Pixel coordinate grounding data
/---

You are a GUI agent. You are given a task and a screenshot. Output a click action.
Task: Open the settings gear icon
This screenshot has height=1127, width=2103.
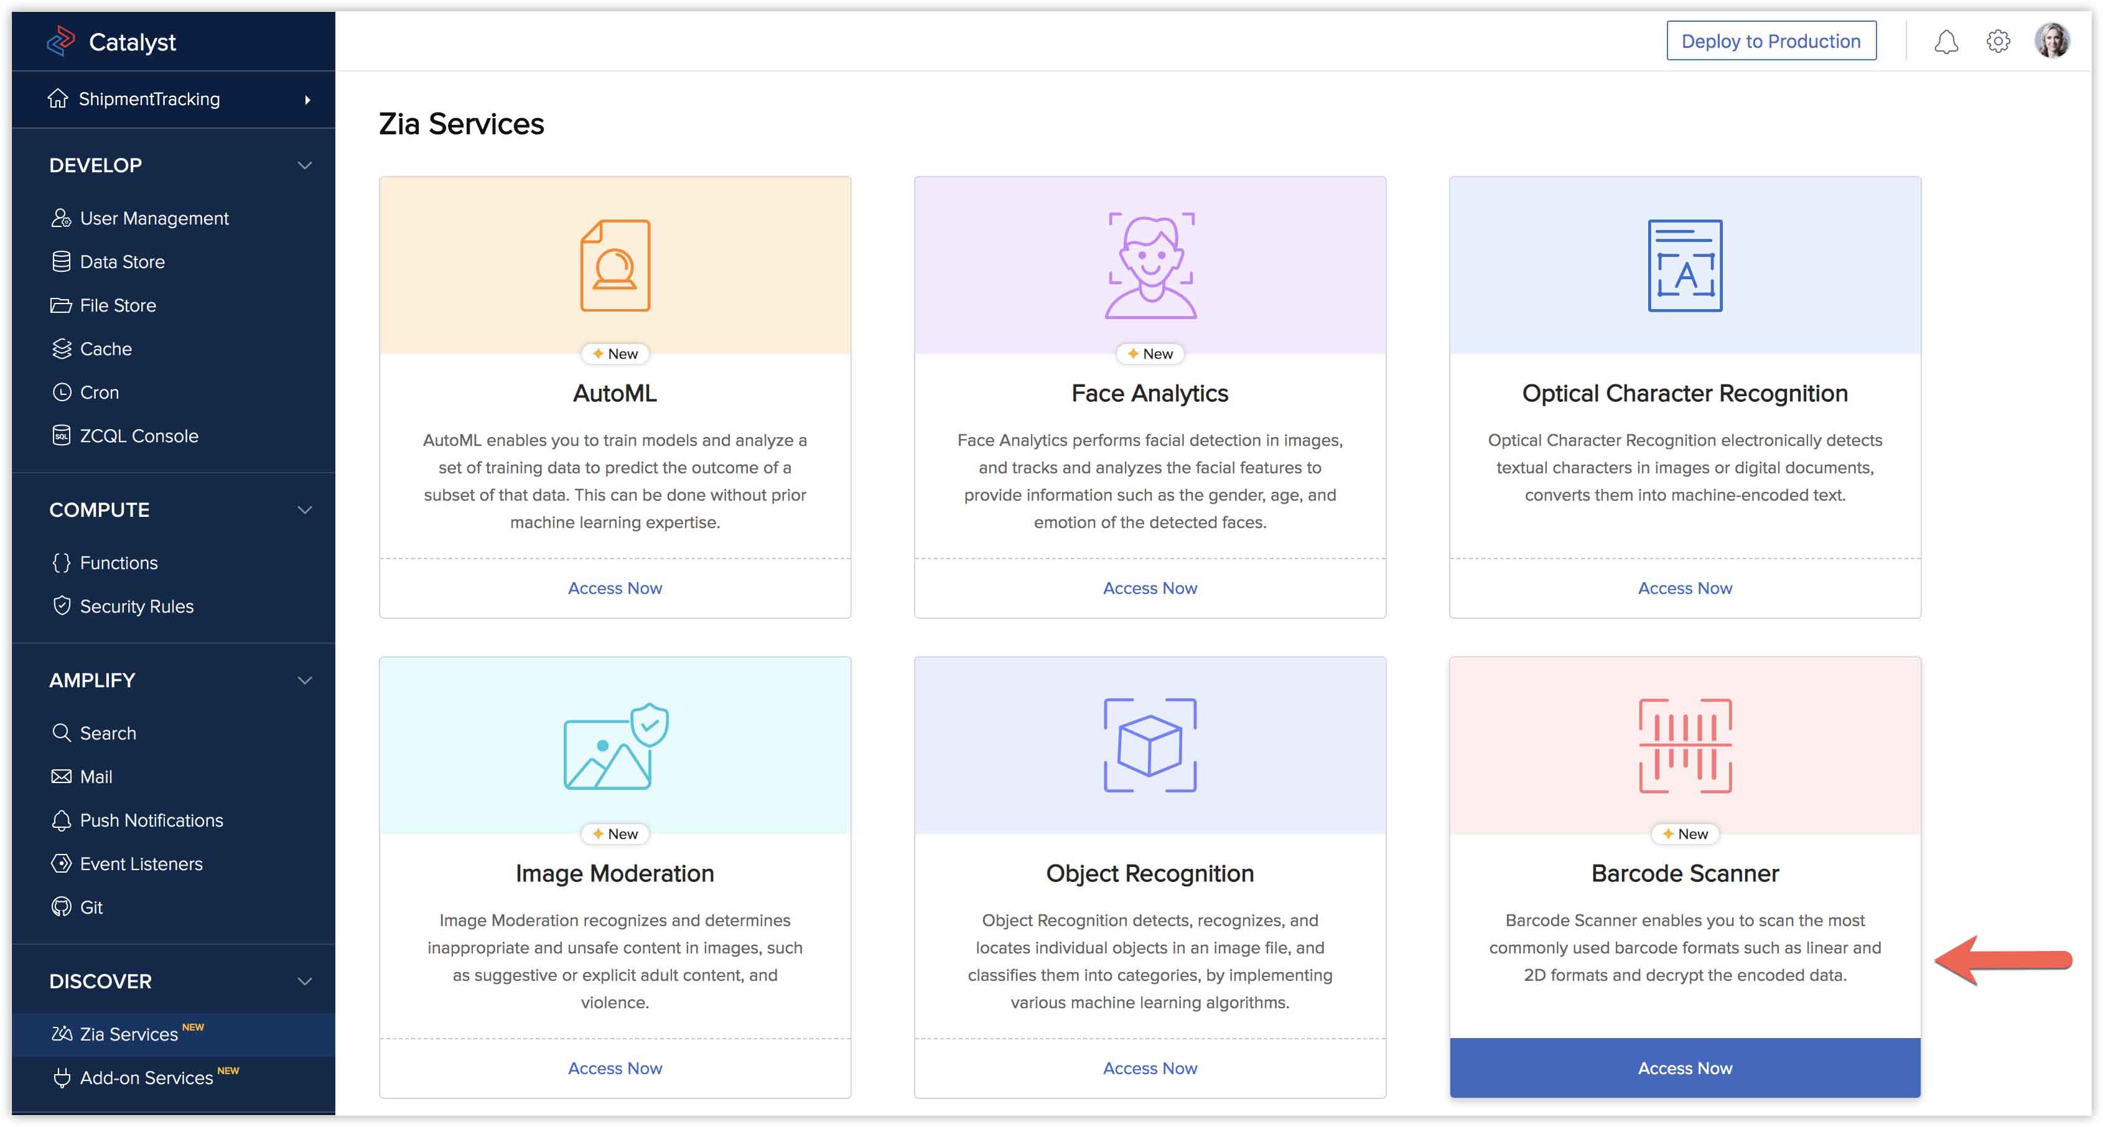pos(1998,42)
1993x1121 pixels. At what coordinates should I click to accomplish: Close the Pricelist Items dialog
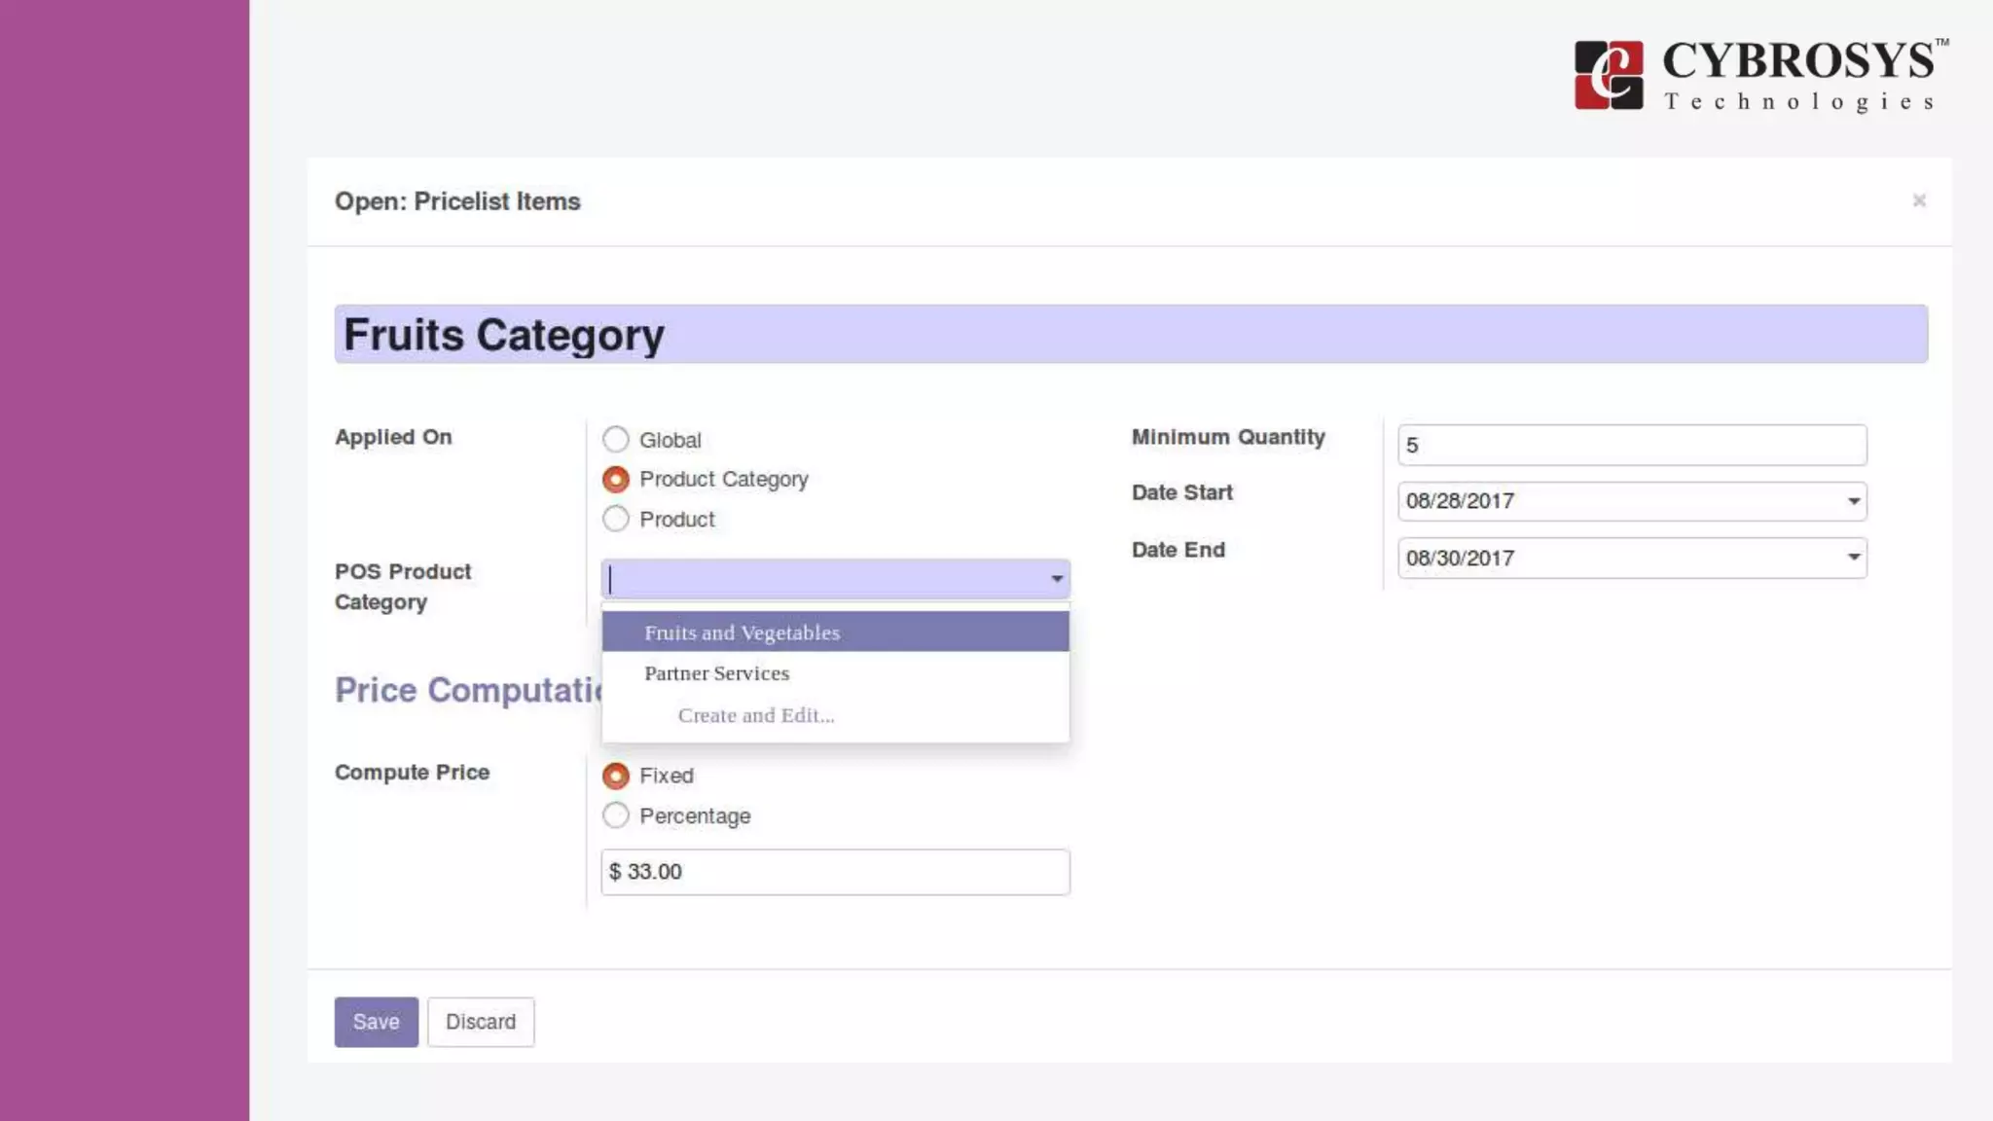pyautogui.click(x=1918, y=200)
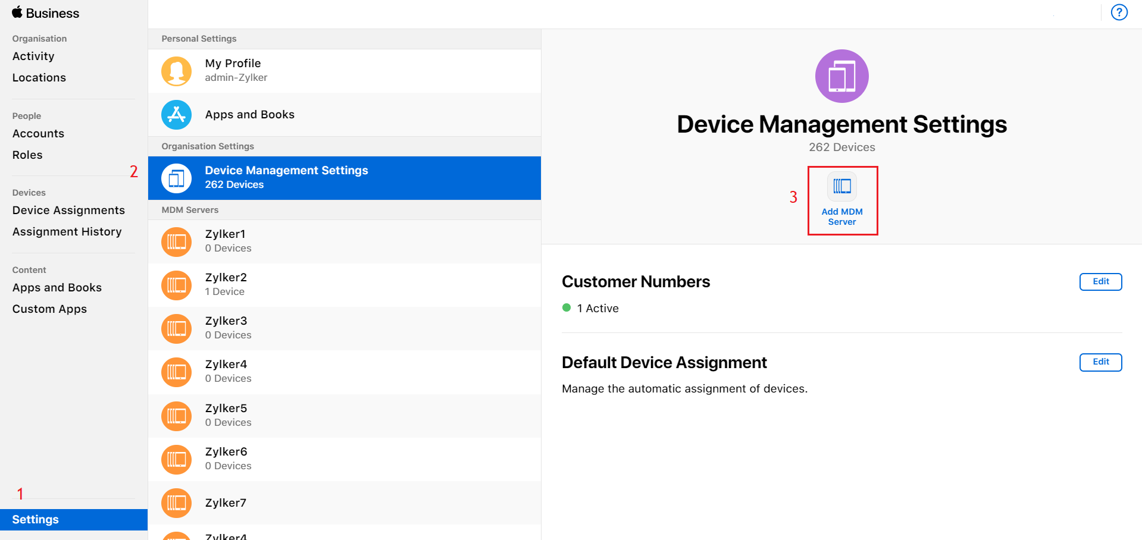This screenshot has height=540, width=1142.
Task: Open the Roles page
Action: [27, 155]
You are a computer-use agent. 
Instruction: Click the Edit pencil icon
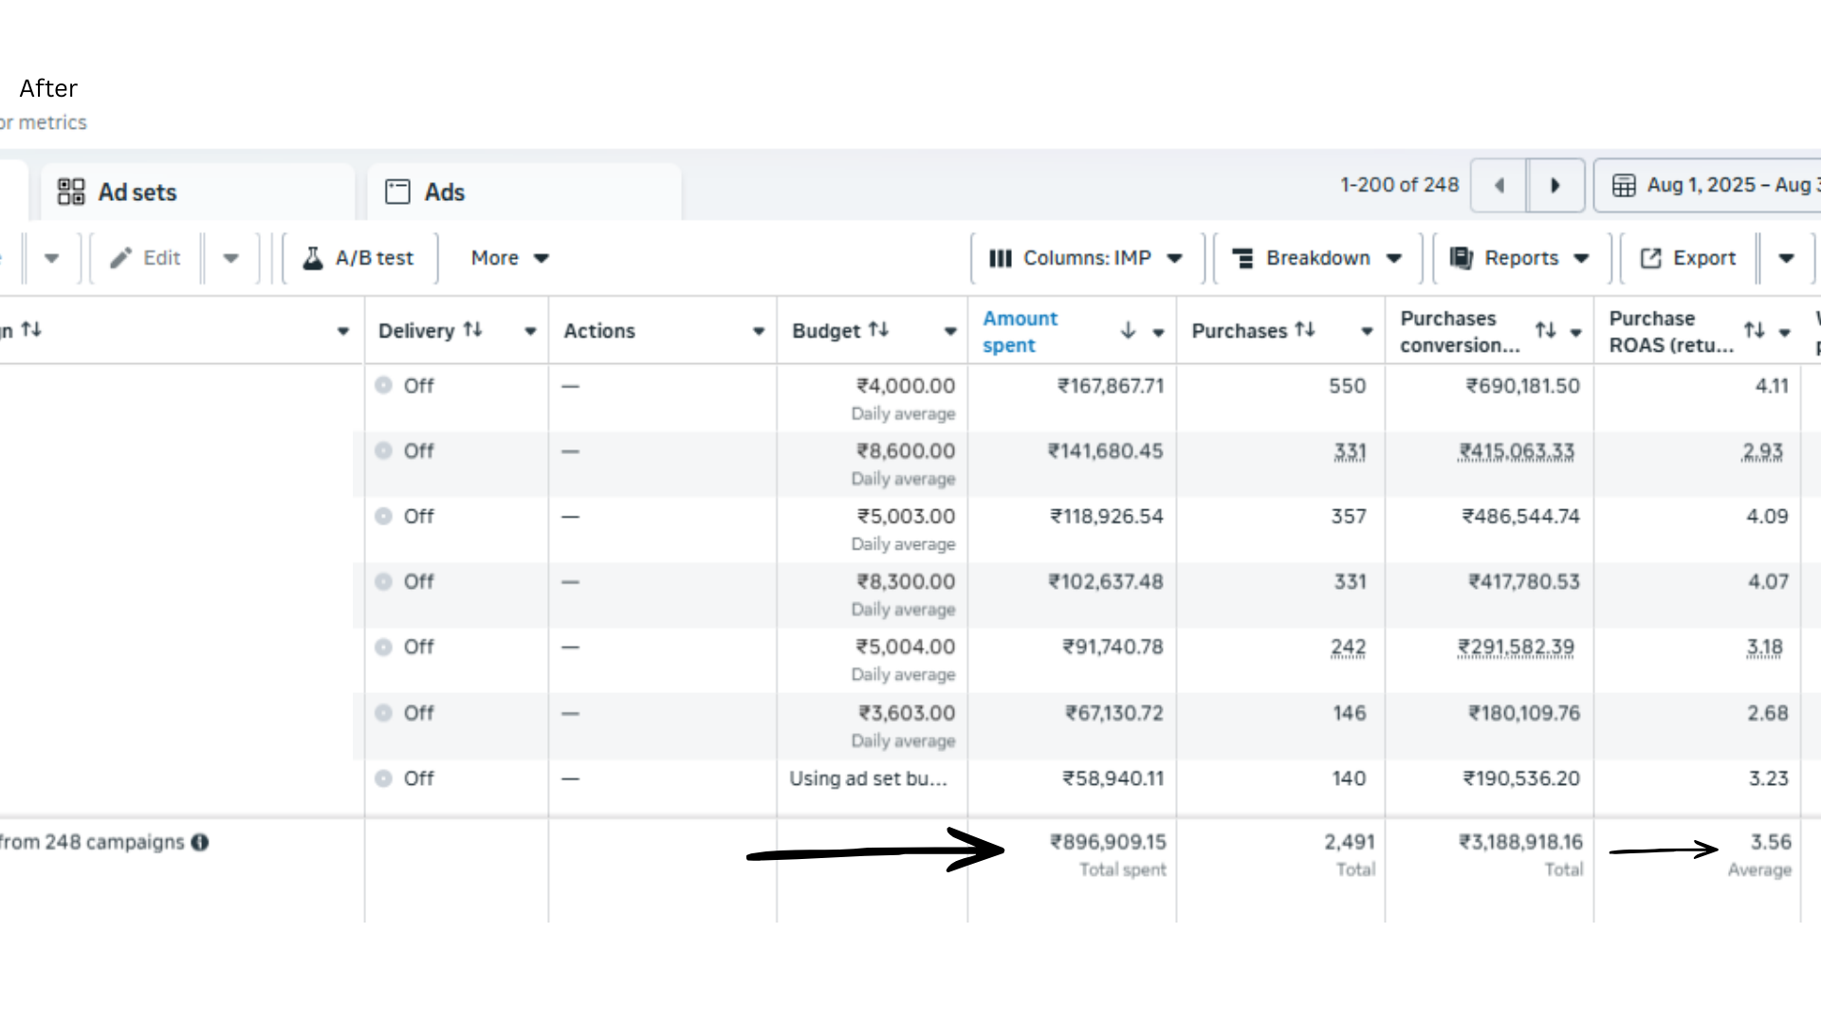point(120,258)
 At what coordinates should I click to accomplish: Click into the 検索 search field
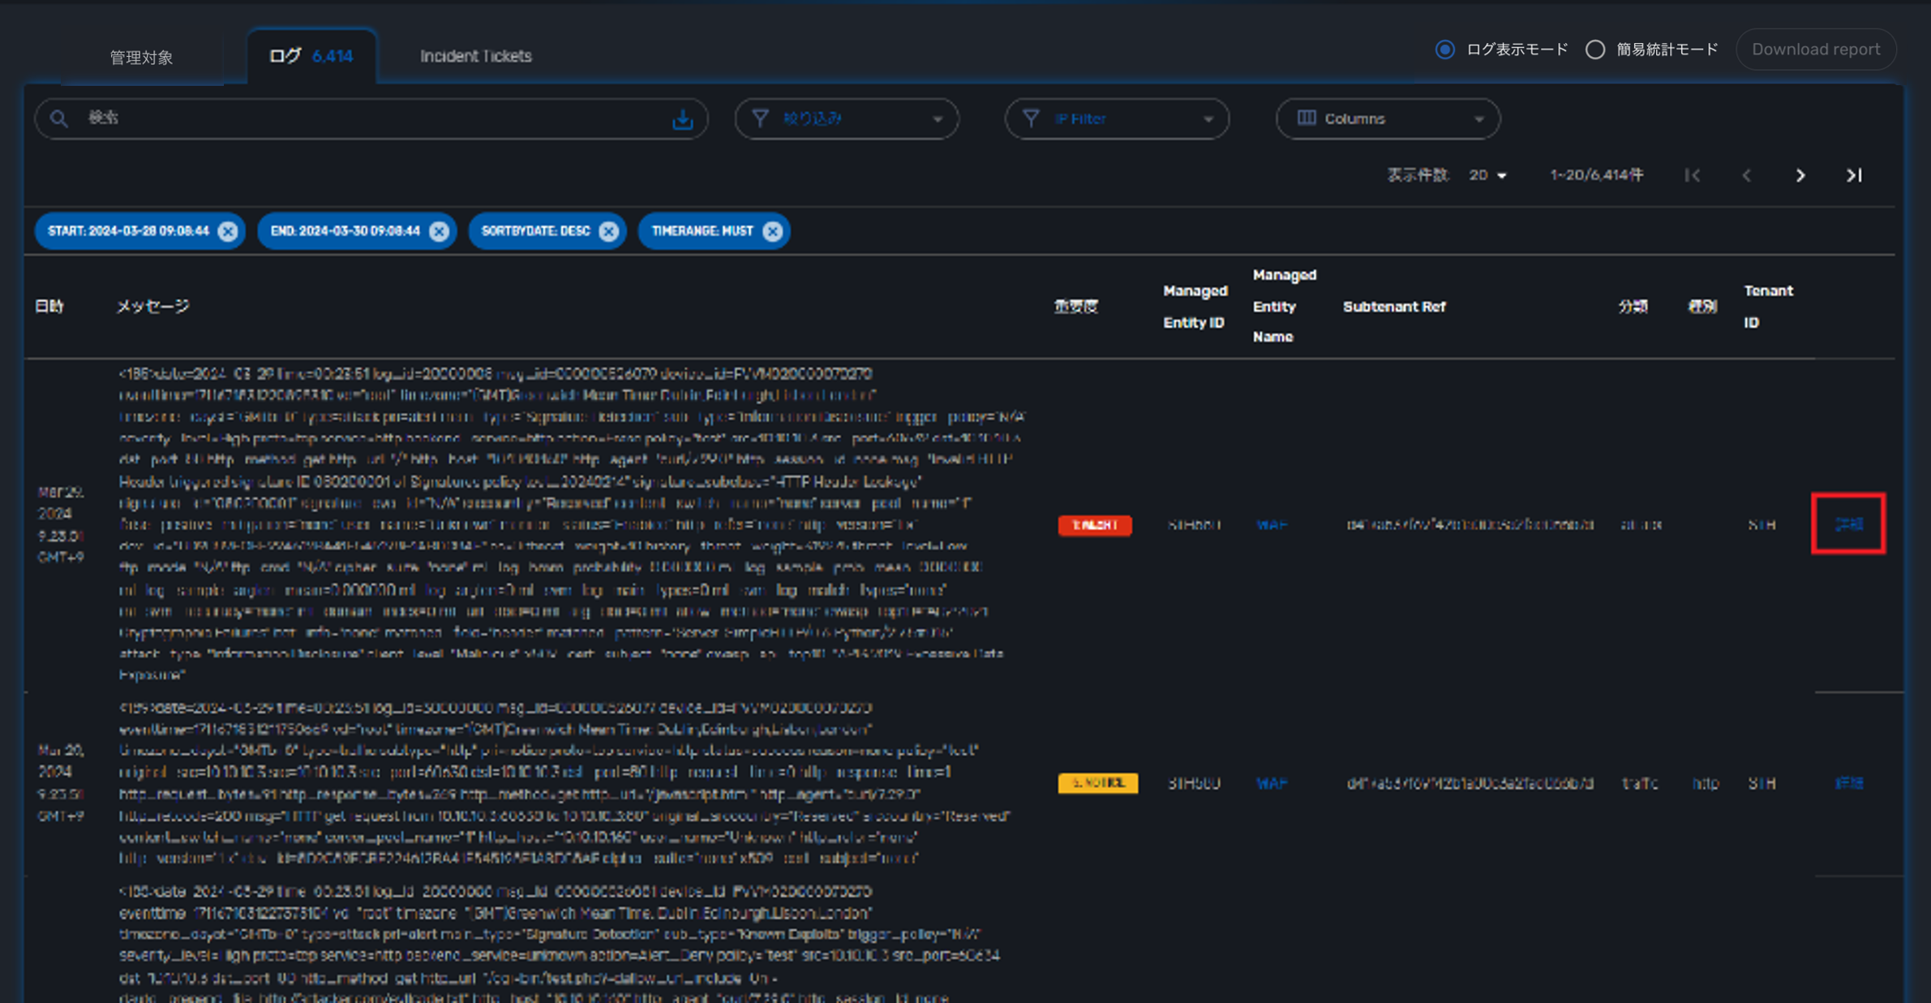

\---

Task to complete – Please retype, exactly and with the pictures left out, the lines from the line containing "Instruction: Click the Edit pencil icon" through the last line of the records above.

Finished exercise –
Instruction: Click the Edit pencil icon
point(120,258)
 At what coordinates should I click to accomplish: Click into the 検索 search field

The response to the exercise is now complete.